**What is needed:**
Write out, word for word, the section of the forum thread below that begins at the words "Aw op. You’re" and stops after the words "forward is silence.".

**Passage for review:**
------------------------------------------------------------------------

I think you knows there’s a But..

Listen to what he is saying to you- with his actions so far
He wants a casual relationship (you call this commitment issues) and he knows you ‘ll respond to him if he says the right things

Think about the message you’re sending him with your actions
You split up in June because he wouldn’t commit yet just weeks later he was sending flirty texts which you responded to.

He has you round his little finger and is calling all the shots.

Yes you love him but love doesn’t conquer all. He’s not giving you any respect or showing he cares.

He doesn’t want a serious relationship.
You keep giving him chances and expecting a different result.

Maybe decide where your limit is for him?

He said he’s changed
Its actually very rare for people to change who they are. It takes years of genuine self reflection (;possibly therapy) it doesn’t happen overnight.

Timeout22 · 21/09/2023 15:41

I messaged him last night saying I couldn't have someone in my life who didn't think about my feelings and that I had just ended up hurt again, which is the trend over the past six years. He said he's already apologised and seemed to not understand why I couldn't move forward but said he understood my decision (as if I needed his approval!)

OP posts:
SmileyClare · 21/09/2023 15:54

Aw op. You’re better than him. I hope you can see that.

I think he’s being quite flippant there because he thinks you’ll be back.. just as always! He hurts you or let’s you down, you retreat and then he picks you back up again.

I hope you can break the cycle Flowers
Hes essentially cock blocking any other blokes from having you- not least by taking up so much of your head space!

Im sure it hurts now - be kind to yourself and remind yourself this is the LAST time you’ll let him hurt you!

poetryandwine · 21/09/2023 19:55

I agree completely with @SmileyClare, OP. I am sorry because I know it’s difficult to hear, but this is the basic difference between you. As a nice person, you think that if he knows he is hurting you he will change. But he isn’t nice. What he takes from your explanations is that he has power over you. The only dignified way forward is silence.

Please break the cycle once and for all so you can (eventually) be open to other, nicer men.

Timeout22 · 21/09/2023 21:37

Thank you lovely people for your encouraging words, I really appreciate it!

I definitely feel good and strong today after sending that message yesterday but a part of me still wants to explain to him that flirting and 'sexting' to me has emotions and feelings behind it but I know it's probably pointless!

OP posts:
SmileyClare · 21/09/2023 22:10

Thats a lot of progress 🙂 💪

Take it day by day and I think it’ll get easier.

Honestly, some guys should come with “Warning: This man will seriously damage your mental health” stamped on them!

Cupcakekiller · 21/09/2023 22:25

Just block him and try to move on with your life.

poetryandwine · 21/09/2023 23:36

Stay strong, OP. You can do this.

ZebraD · 22/09/2023 15:11

Your feelings are really not for him to worry about. You can’t teach him. You’re not his mother. He should have learnt this years ago. And to be honest his next victim isn’t anything you need to worry about as awful as it sounds. Just look after your own wounds and walk away with pride.

------------------------------------------------------------------------

**Source data:**
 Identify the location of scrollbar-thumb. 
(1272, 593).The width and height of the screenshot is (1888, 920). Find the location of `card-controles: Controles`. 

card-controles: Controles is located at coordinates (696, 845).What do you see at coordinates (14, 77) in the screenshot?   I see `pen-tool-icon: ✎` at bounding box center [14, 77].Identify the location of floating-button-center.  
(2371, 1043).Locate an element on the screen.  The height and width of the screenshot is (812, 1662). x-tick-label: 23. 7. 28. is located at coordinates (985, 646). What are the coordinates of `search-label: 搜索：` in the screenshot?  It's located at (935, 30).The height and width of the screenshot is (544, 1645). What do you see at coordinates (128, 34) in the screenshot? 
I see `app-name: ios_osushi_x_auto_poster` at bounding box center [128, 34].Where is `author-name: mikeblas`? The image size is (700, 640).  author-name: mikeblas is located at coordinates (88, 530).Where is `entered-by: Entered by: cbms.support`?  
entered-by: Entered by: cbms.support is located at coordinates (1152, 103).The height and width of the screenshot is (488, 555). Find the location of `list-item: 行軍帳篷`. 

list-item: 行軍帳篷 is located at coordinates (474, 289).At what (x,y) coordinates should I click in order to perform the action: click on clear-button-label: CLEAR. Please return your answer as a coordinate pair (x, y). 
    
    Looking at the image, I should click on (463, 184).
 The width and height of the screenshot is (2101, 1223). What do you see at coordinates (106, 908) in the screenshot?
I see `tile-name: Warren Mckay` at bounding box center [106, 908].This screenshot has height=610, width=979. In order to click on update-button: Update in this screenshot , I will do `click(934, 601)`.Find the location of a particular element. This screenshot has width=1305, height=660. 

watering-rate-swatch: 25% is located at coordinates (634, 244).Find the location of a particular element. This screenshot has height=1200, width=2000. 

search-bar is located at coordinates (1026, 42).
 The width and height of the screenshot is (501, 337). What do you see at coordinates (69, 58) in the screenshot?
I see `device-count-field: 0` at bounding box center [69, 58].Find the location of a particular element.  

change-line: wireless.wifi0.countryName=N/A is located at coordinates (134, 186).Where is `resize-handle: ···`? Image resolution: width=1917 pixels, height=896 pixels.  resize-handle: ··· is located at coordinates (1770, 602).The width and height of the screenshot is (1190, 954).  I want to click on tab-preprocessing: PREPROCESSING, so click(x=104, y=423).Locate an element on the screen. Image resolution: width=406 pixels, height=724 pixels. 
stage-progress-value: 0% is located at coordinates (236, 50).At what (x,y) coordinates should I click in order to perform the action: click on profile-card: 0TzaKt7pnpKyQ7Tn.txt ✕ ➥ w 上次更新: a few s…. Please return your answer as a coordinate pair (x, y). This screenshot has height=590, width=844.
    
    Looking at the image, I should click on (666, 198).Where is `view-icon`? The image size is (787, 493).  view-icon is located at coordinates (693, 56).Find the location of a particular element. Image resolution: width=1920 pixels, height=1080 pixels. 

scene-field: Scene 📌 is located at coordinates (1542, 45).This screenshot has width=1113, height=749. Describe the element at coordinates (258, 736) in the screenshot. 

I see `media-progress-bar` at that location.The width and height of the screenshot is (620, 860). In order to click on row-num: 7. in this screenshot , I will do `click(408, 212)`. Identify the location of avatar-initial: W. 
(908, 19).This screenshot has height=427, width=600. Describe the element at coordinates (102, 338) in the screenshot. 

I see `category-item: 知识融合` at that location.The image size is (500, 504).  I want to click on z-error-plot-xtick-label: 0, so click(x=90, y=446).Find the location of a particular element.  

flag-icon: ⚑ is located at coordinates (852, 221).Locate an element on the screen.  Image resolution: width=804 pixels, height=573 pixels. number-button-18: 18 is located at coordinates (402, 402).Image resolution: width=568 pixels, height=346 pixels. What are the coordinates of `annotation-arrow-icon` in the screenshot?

------------------------------------------------------------------------

**Result of this exercise:**
Aw op. You’re better than him. I hope you can see that.

I think he’s being quite flippant there because he thinks you’ll be back.. just as always! He hurts you or let’s you down, you retreat and then he picks you back up again.

I hope you can break the cycle Flowers
Hes essentially cock blocking any other blokes from having you- not least by taking up so much of your head space!

Im sure it hurts now - be kind to yourself and remind yourself this is the LAST time you’ll let him hurt you!

poetryandwine · 21/09/2023 19:55

I agree completely with @SmileyClare, OP. I am sorry because I know it’s difficult to hear, but this is the basic difference between you. As a nice person, you think that if he knows he is hurting you he will change. But he isn’t nice. What he takes from your explanations is that he has power over you. The only dignified way forward is silence.